- ASSIGNMENT: Scan the records for the string "Tours"; copy each line where it occurs.

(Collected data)
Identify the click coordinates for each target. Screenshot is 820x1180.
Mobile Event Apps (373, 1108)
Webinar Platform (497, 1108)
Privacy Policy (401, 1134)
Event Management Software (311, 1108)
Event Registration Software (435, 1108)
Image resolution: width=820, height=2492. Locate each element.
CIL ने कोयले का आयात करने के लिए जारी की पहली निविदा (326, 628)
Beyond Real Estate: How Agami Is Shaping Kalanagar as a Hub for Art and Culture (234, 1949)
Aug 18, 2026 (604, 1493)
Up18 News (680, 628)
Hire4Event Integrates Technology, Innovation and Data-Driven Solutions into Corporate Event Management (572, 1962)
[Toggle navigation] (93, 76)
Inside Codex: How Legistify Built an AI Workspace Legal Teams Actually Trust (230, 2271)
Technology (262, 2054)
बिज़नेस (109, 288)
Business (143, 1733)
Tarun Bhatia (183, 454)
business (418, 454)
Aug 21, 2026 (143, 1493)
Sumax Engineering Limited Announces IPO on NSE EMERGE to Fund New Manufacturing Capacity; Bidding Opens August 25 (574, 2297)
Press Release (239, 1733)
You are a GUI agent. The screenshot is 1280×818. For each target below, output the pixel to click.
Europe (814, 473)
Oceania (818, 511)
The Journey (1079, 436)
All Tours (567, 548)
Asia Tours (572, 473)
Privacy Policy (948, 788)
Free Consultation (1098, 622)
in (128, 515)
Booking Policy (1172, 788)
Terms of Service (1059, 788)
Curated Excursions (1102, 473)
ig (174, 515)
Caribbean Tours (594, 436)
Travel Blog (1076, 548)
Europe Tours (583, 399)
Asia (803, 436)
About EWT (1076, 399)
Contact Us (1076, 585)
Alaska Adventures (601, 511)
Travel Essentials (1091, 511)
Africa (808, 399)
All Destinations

- TASK ANSWER:
All Tours (567, 548)
Asia Tours (572, 473)
Caribbean Tours (594, 436)
Europe Tours (583, 399)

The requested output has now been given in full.